ORGANIZER: EpiCARE-ERN www.epi-care.eu
SPEAKERS: Dr. Eleni Panagiotakaki and Prof. Gaetan Lesca, Epilepsy, Sleep and Pediatric Neurophysiology Unit, University Hospital of Lyon, France
CHAIR: Prof. Alexis Arzimanoglou, Sleep and Pediatric Neurophysiology Unit, University Hospital of Lyon, France
DATE: 11 February 2021
LANGUAGE: English

JANUARY 2021

19 January 2021
THE COLLABORATIVE STUDY TREAT-AHC CARRIED OUT BY THE CENTERS OF THE IAHCRC CONSORTIUM RECEIVES FUNDING

We are pleased to share a fantastic news, coming from five IAHCRC member Centers, in Spain (Dr. Carmen Fons, Hospital Sant Joan de Déu - Barcelona), in Italy (Dr. Francesco Danilo Tiziano, Università Cattolica del Sacro Cuore - Rome and Dr. Elisa De Grandis, Istituto G. Gaslini - Genoa), in France (Dr. Eleni Panagiotakaki, University Hospitals of Lyon) and in the USA (Prof. Mohamad Mikati, Duke University - Durham NC).
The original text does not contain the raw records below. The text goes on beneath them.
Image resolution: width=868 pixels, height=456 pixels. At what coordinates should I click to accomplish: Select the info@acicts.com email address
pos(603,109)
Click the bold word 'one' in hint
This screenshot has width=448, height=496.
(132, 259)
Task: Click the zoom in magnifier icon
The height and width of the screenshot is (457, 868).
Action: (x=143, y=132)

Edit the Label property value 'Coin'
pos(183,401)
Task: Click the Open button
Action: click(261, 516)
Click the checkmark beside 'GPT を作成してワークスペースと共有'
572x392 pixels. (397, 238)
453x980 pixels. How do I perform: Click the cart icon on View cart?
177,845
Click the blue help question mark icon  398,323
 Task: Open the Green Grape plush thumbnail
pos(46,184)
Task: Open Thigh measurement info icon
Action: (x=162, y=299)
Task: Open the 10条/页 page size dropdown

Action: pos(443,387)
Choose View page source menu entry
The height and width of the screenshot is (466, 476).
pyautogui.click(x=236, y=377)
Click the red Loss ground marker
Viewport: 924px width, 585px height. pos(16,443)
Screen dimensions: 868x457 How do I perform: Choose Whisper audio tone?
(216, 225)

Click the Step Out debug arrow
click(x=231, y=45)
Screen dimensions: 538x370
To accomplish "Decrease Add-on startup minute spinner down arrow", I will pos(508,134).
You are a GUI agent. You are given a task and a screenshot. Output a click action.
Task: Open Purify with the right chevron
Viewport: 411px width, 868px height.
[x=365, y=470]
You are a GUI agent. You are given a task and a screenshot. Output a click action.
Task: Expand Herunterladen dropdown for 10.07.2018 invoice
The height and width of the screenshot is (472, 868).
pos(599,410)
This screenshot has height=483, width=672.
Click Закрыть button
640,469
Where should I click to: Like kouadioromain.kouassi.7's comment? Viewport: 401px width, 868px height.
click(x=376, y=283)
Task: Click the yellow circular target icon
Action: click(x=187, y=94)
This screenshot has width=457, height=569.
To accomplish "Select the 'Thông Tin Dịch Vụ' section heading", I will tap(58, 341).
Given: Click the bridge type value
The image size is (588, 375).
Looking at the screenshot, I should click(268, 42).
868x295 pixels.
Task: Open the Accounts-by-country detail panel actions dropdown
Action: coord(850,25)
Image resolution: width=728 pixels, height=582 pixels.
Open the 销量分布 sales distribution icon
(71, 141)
The TREAT-AHC Study that the four European Centers presented at the 2019 edition of La Marató de TV3 has been approved for funding! Objective of the Study, led by Dr. Tiziano, is to identify compounds for the treatment of AHC through drug repositioning and the design and validation of a specific clinical scale.
Warmest congratulations to the TREAT-AHC team, and best wishes for a profitable and rapid completion of their Study.

La Marató de TV3 is the annual telethon broadcast by Televisió de Catalunya and the homonymous Foundation, to raise funds for scientific research on diseases that are currently incurable. For more information on all the projects approved for funding (in Spanish) visit this link

18 January 2021
INTERNATIONAL AHC DAY

Today is the International Day of Alternating Hemiplegia of Childhood (AHC)!

On January 18, 2012 the ATP1A3 gene was discovered to be the primary cause of AHC, thanks to an international research project supported by the patient associations in the USA and in Europe.

Since then, this day has been celebrated to raise awareness about this ultra-rare neurodevelopmental disease that affects only one in a million people.

For today and the rest of this week, we will join the families all over the world in sharing information about AHC as well as photos from the #oneinamillion campaign.